[[ Supplied records open ]]

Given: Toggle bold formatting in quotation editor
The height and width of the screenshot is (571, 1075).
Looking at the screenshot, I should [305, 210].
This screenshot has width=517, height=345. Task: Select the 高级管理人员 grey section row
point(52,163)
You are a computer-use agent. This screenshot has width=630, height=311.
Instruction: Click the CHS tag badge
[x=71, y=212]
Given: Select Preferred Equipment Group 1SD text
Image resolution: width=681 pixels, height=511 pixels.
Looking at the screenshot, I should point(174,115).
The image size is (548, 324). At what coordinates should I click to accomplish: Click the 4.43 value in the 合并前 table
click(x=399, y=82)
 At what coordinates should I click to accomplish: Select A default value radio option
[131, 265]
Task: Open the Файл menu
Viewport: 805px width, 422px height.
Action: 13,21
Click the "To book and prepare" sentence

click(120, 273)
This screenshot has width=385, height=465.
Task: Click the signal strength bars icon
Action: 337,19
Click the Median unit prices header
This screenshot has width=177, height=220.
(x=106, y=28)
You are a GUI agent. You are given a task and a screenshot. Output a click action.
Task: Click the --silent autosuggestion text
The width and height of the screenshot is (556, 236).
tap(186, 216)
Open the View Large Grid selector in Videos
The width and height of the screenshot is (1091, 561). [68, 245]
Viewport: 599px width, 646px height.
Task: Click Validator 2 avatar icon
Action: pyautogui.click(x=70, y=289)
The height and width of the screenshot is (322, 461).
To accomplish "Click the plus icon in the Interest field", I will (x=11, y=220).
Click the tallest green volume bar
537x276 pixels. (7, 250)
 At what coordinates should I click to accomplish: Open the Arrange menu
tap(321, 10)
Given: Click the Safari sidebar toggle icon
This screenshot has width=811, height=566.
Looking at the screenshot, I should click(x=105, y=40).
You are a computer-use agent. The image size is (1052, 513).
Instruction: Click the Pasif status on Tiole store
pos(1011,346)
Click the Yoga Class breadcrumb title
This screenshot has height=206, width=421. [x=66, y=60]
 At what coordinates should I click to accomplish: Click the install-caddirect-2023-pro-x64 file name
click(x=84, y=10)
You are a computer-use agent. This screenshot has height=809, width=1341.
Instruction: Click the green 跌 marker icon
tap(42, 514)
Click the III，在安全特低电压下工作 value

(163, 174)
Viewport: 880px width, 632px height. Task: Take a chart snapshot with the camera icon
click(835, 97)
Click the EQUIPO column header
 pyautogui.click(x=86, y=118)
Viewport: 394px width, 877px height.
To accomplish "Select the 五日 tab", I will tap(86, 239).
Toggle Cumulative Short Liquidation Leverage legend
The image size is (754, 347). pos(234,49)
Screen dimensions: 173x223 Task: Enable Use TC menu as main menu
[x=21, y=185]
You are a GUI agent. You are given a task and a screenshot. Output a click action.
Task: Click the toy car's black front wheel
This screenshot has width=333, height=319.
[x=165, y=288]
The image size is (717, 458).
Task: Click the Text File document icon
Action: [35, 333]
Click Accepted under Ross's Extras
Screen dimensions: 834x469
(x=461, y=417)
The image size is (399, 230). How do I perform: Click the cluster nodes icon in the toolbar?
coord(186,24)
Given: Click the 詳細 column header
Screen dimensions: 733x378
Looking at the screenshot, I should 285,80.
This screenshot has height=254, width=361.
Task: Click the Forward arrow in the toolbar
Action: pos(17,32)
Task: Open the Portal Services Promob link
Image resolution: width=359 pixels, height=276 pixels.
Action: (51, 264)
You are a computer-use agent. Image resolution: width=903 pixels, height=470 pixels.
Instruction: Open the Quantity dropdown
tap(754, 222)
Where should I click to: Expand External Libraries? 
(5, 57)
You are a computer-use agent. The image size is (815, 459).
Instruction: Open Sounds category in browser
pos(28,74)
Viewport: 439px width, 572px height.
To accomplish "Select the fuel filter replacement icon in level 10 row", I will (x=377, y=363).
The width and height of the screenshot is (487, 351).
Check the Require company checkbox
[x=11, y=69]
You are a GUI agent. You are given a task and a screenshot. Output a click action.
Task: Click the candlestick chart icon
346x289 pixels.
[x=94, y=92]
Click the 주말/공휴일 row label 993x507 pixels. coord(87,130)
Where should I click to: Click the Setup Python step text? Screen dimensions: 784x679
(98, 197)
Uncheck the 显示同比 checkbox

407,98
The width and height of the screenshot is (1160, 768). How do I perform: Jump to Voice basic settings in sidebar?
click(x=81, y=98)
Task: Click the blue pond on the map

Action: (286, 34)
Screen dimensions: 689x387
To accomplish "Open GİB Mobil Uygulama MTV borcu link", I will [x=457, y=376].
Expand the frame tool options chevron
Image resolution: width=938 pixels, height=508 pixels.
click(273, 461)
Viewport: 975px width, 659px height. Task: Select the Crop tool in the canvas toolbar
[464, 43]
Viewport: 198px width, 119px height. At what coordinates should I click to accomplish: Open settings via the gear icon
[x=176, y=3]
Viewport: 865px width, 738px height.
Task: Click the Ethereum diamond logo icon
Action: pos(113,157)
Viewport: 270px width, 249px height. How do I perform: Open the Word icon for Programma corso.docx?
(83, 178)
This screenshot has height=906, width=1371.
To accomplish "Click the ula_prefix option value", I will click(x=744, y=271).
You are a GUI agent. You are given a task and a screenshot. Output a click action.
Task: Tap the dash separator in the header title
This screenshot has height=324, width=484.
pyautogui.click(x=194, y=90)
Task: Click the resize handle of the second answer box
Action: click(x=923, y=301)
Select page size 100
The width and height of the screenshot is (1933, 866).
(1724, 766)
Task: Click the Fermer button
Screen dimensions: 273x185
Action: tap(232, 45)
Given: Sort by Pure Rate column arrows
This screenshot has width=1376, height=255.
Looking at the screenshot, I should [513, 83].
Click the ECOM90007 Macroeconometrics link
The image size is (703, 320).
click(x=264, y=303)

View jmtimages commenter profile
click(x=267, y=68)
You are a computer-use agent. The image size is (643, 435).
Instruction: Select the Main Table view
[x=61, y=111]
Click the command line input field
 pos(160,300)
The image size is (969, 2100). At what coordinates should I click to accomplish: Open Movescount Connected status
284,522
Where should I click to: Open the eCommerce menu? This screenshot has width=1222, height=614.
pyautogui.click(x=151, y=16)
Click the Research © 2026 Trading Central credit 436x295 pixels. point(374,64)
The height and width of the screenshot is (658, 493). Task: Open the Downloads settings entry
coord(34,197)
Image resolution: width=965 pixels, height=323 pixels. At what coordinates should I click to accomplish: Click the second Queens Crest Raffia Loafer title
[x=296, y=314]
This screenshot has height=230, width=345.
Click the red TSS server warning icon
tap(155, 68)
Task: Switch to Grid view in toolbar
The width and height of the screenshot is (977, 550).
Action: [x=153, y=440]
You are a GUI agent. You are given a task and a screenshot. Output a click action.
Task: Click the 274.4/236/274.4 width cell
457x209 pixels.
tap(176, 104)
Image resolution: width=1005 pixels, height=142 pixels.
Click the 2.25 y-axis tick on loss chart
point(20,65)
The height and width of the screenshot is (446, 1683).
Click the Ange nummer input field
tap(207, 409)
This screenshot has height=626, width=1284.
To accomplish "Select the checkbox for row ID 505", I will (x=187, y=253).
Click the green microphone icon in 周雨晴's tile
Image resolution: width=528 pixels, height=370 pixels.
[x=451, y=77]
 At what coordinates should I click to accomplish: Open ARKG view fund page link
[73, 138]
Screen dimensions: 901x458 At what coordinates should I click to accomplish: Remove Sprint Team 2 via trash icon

[[ Supplied records closed ]]

■ **The task**:
In full and without edits, repeat the listing above.

■ **Answer**:
Given: Toggle bold formatting in quotation editor
The height and width of the screenshot is (571, 1075).
Looking at the screenshot, I should [305, 210].
This screenshot has width=517, height=345. Task: Select the 高级管理人员 grey section row
point(52,163)
You are a computer-use agent. This screenshot has width=630, height=311.
Instruction: Click the CHS tag badge
[x=71, y=212]
Given: Select Preferred Equipment Group 1SD text
Image resolution: width=681 pixels, height=511 pixels.
Looking at the screenshot, I should point(174,115).
The image size is (548, 324). At what coordinates should I click to accomplish: Click the 4.43 value in the 合并前 table
click(x=399, y=82)
 At what coordinates should I click to accomplish: Select A default value radio option
[131, 265]
Task: Open the Файл menu
Viewport: 805px width, 422px height.
Action: 13,21
Click the "To book and prepare" sentence

click(120, 273)
This screenshot has width=385, height=465.
Task: Click the signal strength bars icon
Action: 337,19
Click the Median unit prices header
This screenshot has width=177, height=220.
(x=106, y=28)
You are a GUI agent. You are given a task and a screenshot. Output a click action.
Task: Click the --silent autosuggestion text
The width and height of the screenshot is (556, 236).
tap(186, 216)
Open the View Large Grid selector in Videos
The width and height of the screenshot is (1091, 561). [68, 245]
Viewport: 599px width, 646px height.
Task: Click Validator 2 avatar icon
Action: pyautogui.click(x=70, y=289)
The height and width of the screenshot is (322, 461).
To accomplish "Click the plus icon in the Interest field", I will (x=11, y=220).
Click the tallest green volume bar
537x276 pixels. (7, 250)
 At what coordinates should I click to accomplish: Open the Arrange menu
tap(321, 10)
Given: Click the Safari sidebar toggle icon
This screenshot has width=811, height=566.
Looking at the screenshot, I should click(x=105, y=40).
You are a computer-use agent. The image size is (1052, 513).
Instruction: Click the Pasif status on Tiole store
pos(1011,346)
Click the Yoga Class breadcrumb title
This screenshot has height=206, width=421. [x=66, y=60]
 At what coordinates should I click to accomplish: Click the install-caddirect-2023-pro-x64 file name
click(x=84, y=10)
You are a computer-use agent. This screenshot has height=809, width=1341.
Instruction: Click the green 跌 marker icon
tap(42, 514)
Click the III，在安全特低电压下工作 value

(163, 174)
Viewport: 880px width, 632px height. Task: Take a chart snapshot with the camera icon
click(835, 97)
Click the EQUIPO column header
 pyautogui.click(x=86, y=118)
Viewport: 394px width, 877px height.
To accomplish "Select the 五日 tab", I will tap(86, 239).
Toggle Cumulative Short Liquidation Leverage legend
The image size is (754, 347). pos(234,49)
Screen dimensions: 173x223 Task: Enable Use TC menu as main menu
[x=21, y=185]
You are a GUI agent. You are given a task and a screenshot. Output a click action.
Task: Click the toy car's black front wheel
This screenshot has width=333, height=319.
[x=165, y=288]
The image size is (717, 458).
Task: Click the Text File document icon
Action: [35, 333]
Click Accepted under Ross's Extras
Screen dimensions: 834x469
(x=461, y=417)
The image size is (399, 230). How do I perform: Click the cluster nodes icon in the toolbar?
coord(186,24)
Given: Click the 詳細 column header
Screen dimensions: 733x378
Looking at the screenshot, I should 285,80.
This screenshot has height=254, width=361.
Task: Click the Forward arrow in the toolbar
Action: pos(17,32)
Task: Open the Portal Services Promob link
Image resolution: width=359 pixels, height=276 pixels.
Action: (51, 264)
You are a computer-use agent. Image resolution: width=903 pixels, height=470 pixels.
Instruction: Open the Quantity dropdown
tap(754, 222)
Where should I click to: Expand External Libraries? 
(5, 57)
You are a computer-use agent. The image size is (815, 459).
Instruction: Open Sounds category in browser
pos(28,74)
Viewport: 439px width, 572px height.
To accomplish "Select the fuel filter replacement icon in level 10 row", I will (x=377, y=363).
The width and height of the screenshot is (487, 351).
Check the Require company checkbox
[x=11, y=69]
You are a GUI agent. You are given a task and a screenshot. Output a click action.
Task: Click the candlestick chart icon
346x289 pixels.
[x=94, y=92]
Click the 주말/공휴일 row label 993x507 pixels. coord(87,130)
Where should I click to: Click the Setup Python step text? Screen dimensions: 784x679
(98, 197)
Uncheck the 显示同比 checkbox

407,98
The width and height of the screenshot is (1160, 768). How do I perform: Jump to Voice basic settings in sidebar?
click(x=81, y=98)
Task: Click the blue pond on the map

Action: (286, 34)
Screen dimensions: 689x387
To accomplish "Open GİB Mobil Uygulama MTV borcu link", I will [x=457, y=376].
Expand the frame tool options chevron
Image resolution: width=938 pixels, height=508 pixels.
click(273, 461)
Viewport: 975px width, 659px height. Task: Select the Crop tool in the canvas toolbar
[464, 43]
Viewport: 198px width, 119px height. At what coordinates should I click to accomplish: Open settings via the gear icon
[x=176, y=3]
Viewport: 865px width, 738px height.
Task: Click the Ethereum diamond logo icon
Action: pos(113,157)
Viewport: 270px width, 249px height. How do I perform: Open the Word icon for Programma corso.docx?
(83, 178)
This screenshot has height=906, width=1371.
To accomplish "Click the ula_prefix option value", I will click(x=744, y=271).
You are a GUI agent. You are given a task and a screenshot. Output a click action.
Task: Tap the dash separator in the header title
This screenshot has height=324, width=484.
pyautogui.click(x=194, y=90)
Task: Click the resize handle of the second answer box
Action: click(x=923, y=301)
Select page size 100
The width and height of the screenshot is (1933, 866).
(1724, 766)
Task: Click the Fermer button
Screen dimensions: 273x185
Action: tap(232, 45)
Given: Sort by Pure Rate column arrows
This screenshot has width=1376, height=255.
Looking at the screenshot, I should [513, 83].
Click the ECOM90007 Macroeconometrics link
The image size is (703, 320).
click(x=264, y=303)

View jmtimages commenter profile
click(x=267, y=68)
You are a computer-use agent. The image size is (643, 435).
Instruction: Select the Main Table view
[x=61, y=111]
Click the command line input field
 pos(160,300)
The image size is (969, 2100). At what coordinates should I click to accomplish: Open Movescount Connected status
284,522
Where should I click to: Open the eCommerce menu? This screenshot has width=1222, height=614.
pyautogui.click(x=151, y=16)
Click the Research © 2026 Trading Central credit 436x295 pixels. point(374,64)
The height and width of the screenshot is (658, 493). Task: Open the Downloads settings entry
coord(34,197)
Image resolution: width=965 pixels, height=323 pixels. At what coordinates should I click to accomplish: Click the second Queens Crest Raffia Loafer title
[x=296, y=314]
This screenshot has height=230, width=345.
Click the red TSS server warning icon
tap(155, 68)
Task: Switch to Grid view in toolbar
The width and height of the screenshot is (977, 550).
Action: [x=153, y=440]
You are a GUI agent. You are given a task and a screenshot. Output a click action.
Task: Click the 274.4/236/274.4 width cell
457x209 pixels.
tap(176, 104)
Image resolution: width=1005 pixels, height=142 pixels.
Click the 2.25 y-axis tick on loss chart
point(20,65)
The height and width of the screenshot is (446, 1683).
Click the Ange nummer input field
tap(207, 409)
This screenshot has height=626, width=1284.
To accomplish "Select the checkbox for row ID 505", I will (x=187, y=253).
Click the green microphone icon in 周雨晴's tile
Image resolution: width=528 pixels, height=370 pixels.
[x=451, y=77]
 At what coordinates should I click to accomplish: Open ARKG view fund page link
[73, 138]
Screen dimensions: 901x458 At what coordinates should I click to accomplish: Remove Sprint Team 2 via trash icon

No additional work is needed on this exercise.